El artículo 19 del Decreto de Gabinete 109 de 1970, señala que el personal fiscalizador en su carácter de auditor, inspector e investigador, tendrá las siguientes potestades:
a) Citar a los contribuyentes responsables y terceros en general para que contesten bajo juramento, en forma verbal o por escrito, dentro de los plazos prudenciales que fijan, todas las preguntas que les formulen sobre rentas, ventas, ingresos, egresos y en general sobre todas las circunstancias vinculadas al hecho imponible previsto en las leyes respectivas;
b) Exigir, dentro de los plazos que estipule, la presentación de comprobantes y demás elementos justificativos relacionados con el hecho imponible;
c) Auditar libros, anotaciones, documentos, comprobantes e inventarios que certifiquen y demuestren las negociaciones y operaciones de los responsables;
d) Requerir, bajo su responsabilidad, el auxilio de la fuerza pública para la debida realización de las tareas fiscalizadoras;
e) Realizar allanamientos, requisas y decomisos provisionales;
f) Realizar arrestos, cateos y portar armas. Esta última facultad no podrá ser ejercida por los auditores.

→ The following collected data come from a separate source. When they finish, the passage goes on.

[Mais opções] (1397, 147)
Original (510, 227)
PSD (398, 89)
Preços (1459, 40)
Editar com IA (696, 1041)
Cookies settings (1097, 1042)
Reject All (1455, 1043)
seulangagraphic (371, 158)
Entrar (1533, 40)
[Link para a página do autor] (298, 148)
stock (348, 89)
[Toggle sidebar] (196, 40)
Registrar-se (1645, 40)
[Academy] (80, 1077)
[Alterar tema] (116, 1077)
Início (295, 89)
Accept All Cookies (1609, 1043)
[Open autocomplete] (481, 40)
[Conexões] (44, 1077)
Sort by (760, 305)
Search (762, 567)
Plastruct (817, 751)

La DGI está autorizada para solicitar y recabar de las entidades públicas, privadas y de terceros en general, sin excepción, toda clase de información necesaria para la determinación de las obligaciones tributarias de los contribuyentes, así como obtener información de los responsables de tales obligaciones o de los titulares de derechos de exenciones tributarias.
Igualmente, está facultada para solicitar y recabar información, con el propósito de darle cumplimiento a los convenios que nuestro país haya suscrito en materia de intercambio de información fiscal.
Cápsula fiscal
La información recabada reviste carácter confidencial, secreto y de uso exclusivo o privativo de la DGI, y, por ninguna circunstancia, podrá hacerla trascender, salvo con la finalidad de dar cumplimiento a los convenios internacionales suscritos por nuestro país para el intercambio de información tributaria o en circunstancias expresamente consagradas en la ley.
Los derechos del contribuyente contenidos en el artículo 155 de la Ley 8 de 2010 y el principio legal del debido proceso, deben estar garantizados a favor de los obligados tributarios, al ejercerse tales facultades de fiscalización.
El autor es abogado especializado en materia tributaria.